Exercise tasks:
- A) Reproduce the passage of the article on China's youth unemployment data between "China’s authorities have" and "one counting it.", inclusive.
- B) According to the article on China's youth unemployment data, what was the official jobless rate for people aged 16 to 24 in June?

Document text:
------

China Hides the Bad News
Why didn’t we think of that?
China announced on Tuesday that it had arrived at a novel solution to the problem of burgeoning unemployment among its young men and women. The jobless rate for China’s young, between the ages of 16 and 24, has been rising steadily for six months. In June it officially hit 21.3 percent, up from 12.2 percent before the pandemic. The unemployment rate was expected to climb even higher as millions of graduates hit the job market in the coming months.
China’s authorities have responded by suspending the publication of data on youth unemployment. Like the old riddle which posits that a tree falling in the forest cannot make a sound if there is no one there to hear it, youth unemployment in China presumably cannot continue to rise if there is no one counting it.
Although this particular application is new, this is really just the latest version of a not uncommon response by China’s authorities to inconvenient facts: conceal them.

------

(Extracted records)
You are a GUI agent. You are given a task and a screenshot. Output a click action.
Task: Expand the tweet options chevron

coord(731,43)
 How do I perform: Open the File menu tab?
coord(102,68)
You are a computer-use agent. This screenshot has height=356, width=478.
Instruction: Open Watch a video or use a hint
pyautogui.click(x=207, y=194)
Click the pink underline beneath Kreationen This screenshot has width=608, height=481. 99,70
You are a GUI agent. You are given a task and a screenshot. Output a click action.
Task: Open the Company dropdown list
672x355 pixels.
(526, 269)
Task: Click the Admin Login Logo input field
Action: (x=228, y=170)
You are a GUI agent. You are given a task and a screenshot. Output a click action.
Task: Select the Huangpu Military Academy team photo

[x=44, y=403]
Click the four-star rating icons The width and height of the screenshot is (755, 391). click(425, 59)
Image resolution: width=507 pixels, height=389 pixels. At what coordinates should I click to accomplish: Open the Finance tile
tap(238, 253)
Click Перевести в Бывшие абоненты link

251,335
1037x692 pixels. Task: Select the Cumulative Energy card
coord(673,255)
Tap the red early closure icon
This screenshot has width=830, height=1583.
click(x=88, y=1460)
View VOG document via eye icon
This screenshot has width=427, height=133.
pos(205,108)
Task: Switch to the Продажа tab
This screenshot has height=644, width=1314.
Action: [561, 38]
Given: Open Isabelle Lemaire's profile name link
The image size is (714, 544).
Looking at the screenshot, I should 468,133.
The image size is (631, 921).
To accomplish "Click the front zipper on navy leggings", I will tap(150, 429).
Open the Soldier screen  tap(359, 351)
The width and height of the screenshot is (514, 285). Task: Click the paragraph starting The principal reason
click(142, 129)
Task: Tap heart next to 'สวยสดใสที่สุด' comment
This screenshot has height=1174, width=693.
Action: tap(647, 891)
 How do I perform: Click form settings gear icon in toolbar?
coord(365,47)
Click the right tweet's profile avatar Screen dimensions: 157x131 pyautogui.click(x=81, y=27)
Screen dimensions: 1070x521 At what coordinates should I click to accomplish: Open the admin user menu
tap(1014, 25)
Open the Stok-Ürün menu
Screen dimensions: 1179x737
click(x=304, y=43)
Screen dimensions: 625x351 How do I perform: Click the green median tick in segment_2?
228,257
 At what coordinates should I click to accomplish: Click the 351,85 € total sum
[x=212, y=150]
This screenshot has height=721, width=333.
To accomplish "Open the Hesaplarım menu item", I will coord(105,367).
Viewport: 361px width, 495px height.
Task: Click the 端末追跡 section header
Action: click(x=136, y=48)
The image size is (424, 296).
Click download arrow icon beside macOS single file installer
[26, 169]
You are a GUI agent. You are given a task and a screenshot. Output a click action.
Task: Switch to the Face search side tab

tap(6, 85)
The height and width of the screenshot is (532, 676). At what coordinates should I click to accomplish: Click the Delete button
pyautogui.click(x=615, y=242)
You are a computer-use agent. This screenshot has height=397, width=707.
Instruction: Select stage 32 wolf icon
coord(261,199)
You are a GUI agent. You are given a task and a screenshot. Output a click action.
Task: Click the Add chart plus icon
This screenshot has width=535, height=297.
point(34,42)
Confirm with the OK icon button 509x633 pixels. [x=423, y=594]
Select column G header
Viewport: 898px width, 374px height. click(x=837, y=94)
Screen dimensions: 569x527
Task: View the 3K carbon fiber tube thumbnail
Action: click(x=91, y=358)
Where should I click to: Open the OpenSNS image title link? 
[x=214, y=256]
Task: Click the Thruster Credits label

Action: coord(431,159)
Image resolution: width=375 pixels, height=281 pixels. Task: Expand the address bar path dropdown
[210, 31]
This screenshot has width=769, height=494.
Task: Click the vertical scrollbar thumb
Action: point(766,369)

------

Solutions by task:
- A)
China’s authorities have responded by suspending the publication of data on youth unemployment. Like the old riddle which posits that a tree falling in the forest cannot make a sound if there is no one there to hear it, youth unemployment in China presumably cannot continue to rise if there is no one counting it.

- B) 21.3 percent